In the film, Mrs. King is portrayed by Carmen Ejogo, who would go on to play Mrs. King again in Ava DuVernay’s 2014 film “Selma,” which the college screened during its MLK celebration last year. “Boycott” ends with the Supreme Court’s landmark decision that declared public bus segregation in Montgomery illegal, but, of course, marks only the “daybreak” of the Civil Rights Movement.

The film was awarded the Peabody Award and the NAACP Image Award for Outstanding Television Movie, Mini-Series, or Dramatic Special, and has been particularly praised for its nuanced retelling of the boycott that illuminates narratives of Dr. King’s personal conflicts. The film also evoked a contemporary documentary through specific camera techniques, decidedly drawing history into the present.

“Clark Johnson has worked on both sides of the camera of some of the most important projects of the past twenty years—projects that have in common their ability to wed aesthetic innovation with incisive social critique,” President Valerie Smith said in her introduction of Johnson after the film finished. She went on to discuss the originality and brilliance of the film.

“This is a film that I love because it brings together aesthetic experiment with intellectual rigor. It brings musical and visual complexity together with historical nuance. And it does this, I think, in order to not only deepen our understanding of pivotal moments in U.S. history but also more broadly … [give] us a more complex view of what it means to be committed to social activism.”

“After seeing the film I was forced to think more about what it was like for Dr. King to be a man who was deeply invested in family and had to face threats against his family constantly… I had to think about what that would do to his heart and spirit over time and it made me respect him and the team of people around him a lot more I think,” Lewis said.

After President Smith’s introduction, Johnson rose to the podium to answer questions and discuss the film with the audience.

“I’m still proud of this film,” said Johnson. He described the final scene of the film, which was unscripted. Wright walked out into the streets of Atlanta dressed as Dr. King in between takes, and this inspired Johnson. In the final shot, children in contemporary dress look up at Dr. King in reverence, and two police officers drive by in their patrol car.

“I thought, ‘What would Martin think of us today?’ Which leads me to the next hundred days … We have social work that needs to be done,” said Johnson.

Screened the night before the inauguration, Johnson’s film prompted students to ask questions about both his artistic decisions as well as the project’s social and historical elements. This response was partially due to the purposeful aesthetic and artistic decisions Johnson made sixteen years ago in telling Dr. King’s story, but also due to our current historical moment. It comes as no surprise, then, that Johnson also spoke the following day at the collection held in honor of Dr. King by the college.

“I say that now, starting tomorrow, for the next hundred days, we should see that the revolution continues and that it’s expanded … History repeats itself. We’re absolutely doomed if we don’t listen,” Johnson said after the screening, commenting on his film’s connection to today.

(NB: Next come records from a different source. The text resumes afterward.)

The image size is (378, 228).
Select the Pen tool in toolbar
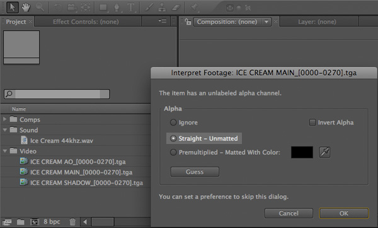[x=117, y=8]
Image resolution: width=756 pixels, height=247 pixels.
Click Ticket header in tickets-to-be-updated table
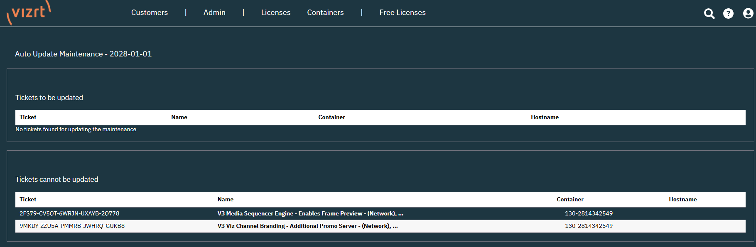[28, 117]
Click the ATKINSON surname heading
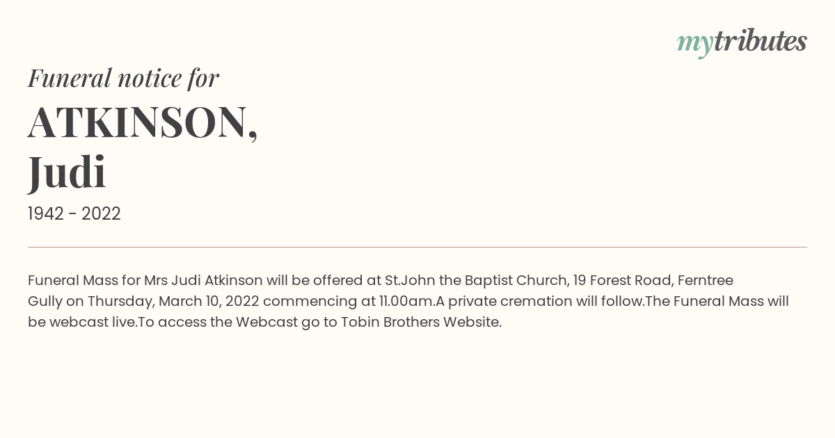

Screening films like “Boycott” or last year’s “Selma” play a distinct role in the college’s commemoration of Dr. King. Lewis pointed out that they engage students in MLK’s legacy in a way that other events might not.

“I think film screenings are super important for any of the college’s major events or event series,” she said. “Especially with MLK commemoration week. We’re trying to have conversations about history, activism, social theory … [With] film screenings we can watch a movie and then have a conversation.”